А потом, когда и он стал бы бывшим, я бы звонила ему ночами и ныла, за что он так со мной, бессердечно и вероломно, и почему меня не брал, а Книппер – взял? Чем она лучше меня? Только тем, что актриса? А он бы отвечал, кашляя, мол, Юля, Книппер – это другое. И у нее имя есть, если что – Ольга. Запомни или запиши. И вешал трубку.

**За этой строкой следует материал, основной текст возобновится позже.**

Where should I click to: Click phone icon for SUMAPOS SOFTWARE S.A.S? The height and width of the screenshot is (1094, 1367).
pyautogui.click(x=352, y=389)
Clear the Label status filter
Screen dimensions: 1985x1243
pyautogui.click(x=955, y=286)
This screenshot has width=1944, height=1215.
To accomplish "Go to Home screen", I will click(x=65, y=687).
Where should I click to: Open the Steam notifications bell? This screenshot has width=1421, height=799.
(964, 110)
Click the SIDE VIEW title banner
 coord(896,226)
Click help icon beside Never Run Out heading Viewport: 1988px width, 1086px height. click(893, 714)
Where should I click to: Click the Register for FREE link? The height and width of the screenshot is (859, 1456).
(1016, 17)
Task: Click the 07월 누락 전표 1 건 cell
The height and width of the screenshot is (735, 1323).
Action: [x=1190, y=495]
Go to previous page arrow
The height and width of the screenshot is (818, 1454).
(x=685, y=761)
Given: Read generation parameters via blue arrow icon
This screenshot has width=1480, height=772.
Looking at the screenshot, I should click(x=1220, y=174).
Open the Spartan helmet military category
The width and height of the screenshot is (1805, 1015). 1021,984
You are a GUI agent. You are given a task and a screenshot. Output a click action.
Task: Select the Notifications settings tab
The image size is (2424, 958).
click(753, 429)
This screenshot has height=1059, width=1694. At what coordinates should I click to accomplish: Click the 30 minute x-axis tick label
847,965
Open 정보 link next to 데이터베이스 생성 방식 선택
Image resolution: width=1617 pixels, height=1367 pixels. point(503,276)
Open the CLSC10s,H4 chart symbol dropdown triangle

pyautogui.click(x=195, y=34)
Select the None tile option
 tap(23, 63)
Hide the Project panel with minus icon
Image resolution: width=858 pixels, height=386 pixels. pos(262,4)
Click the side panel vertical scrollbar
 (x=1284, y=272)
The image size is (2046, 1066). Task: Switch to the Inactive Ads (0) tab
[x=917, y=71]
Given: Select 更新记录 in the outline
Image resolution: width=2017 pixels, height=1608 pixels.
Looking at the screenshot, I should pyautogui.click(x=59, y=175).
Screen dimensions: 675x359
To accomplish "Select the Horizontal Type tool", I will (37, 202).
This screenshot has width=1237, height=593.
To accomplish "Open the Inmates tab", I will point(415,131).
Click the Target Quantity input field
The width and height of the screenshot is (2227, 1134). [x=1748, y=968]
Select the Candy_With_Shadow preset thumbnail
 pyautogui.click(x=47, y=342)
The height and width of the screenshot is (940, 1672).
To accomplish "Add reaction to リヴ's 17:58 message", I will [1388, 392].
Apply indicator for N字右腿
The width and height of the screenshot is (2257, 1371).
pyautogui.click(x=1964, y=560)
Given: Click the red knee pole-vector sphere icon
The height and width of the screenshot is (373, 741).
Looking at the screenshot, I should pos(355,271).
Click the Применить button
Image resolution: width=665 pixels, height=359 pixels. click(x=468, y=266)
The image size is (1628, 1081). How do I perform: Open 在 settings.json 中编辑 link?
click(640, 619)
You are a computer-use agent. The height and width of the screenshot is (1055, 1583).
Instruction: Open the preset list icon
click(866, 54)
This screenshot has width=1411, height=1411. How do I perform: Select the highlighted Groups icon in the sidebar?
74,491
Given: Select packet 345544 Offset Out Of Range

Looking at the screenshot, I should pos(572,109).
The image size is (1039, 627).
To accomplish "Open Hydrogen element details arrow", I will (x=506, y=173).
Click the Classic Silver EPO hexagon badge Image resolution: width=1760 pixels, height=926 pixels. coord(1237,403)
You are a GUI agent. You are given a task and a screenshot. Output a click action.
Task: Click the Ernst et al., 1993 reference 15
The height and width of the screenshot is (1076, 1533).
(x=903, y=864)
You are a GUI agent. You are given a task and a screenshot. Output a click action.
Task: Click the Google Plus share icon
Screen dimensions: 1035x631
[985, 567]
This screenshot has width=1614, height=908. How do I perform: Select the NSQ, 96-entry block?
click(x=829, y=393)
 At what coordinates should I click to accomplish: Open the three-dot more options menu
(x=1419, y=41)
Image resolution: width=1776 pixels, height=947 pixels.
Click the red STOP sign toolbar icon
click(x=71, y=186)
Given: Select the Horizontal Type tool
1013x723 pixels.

Некрасова тоже не взяли бы на фронт. И многих моих бывших по судьбе не взяли бы. И ни один из них, что ничуть не впечатляет, не служил! Здоровье подвело. А Бунина вообще нельзя было бы «частично мобилизовать» из-за неблагонадежности. Думаю, что его первого лишили бы российского гражданства из-за этих его метаний туда-сюда. А Зощенко, начни он ерничать - в своем духе! - про доплату в 8% к жалованью нынешних народных избранников, уже бы сидел. Плотно, но не «без права переписки».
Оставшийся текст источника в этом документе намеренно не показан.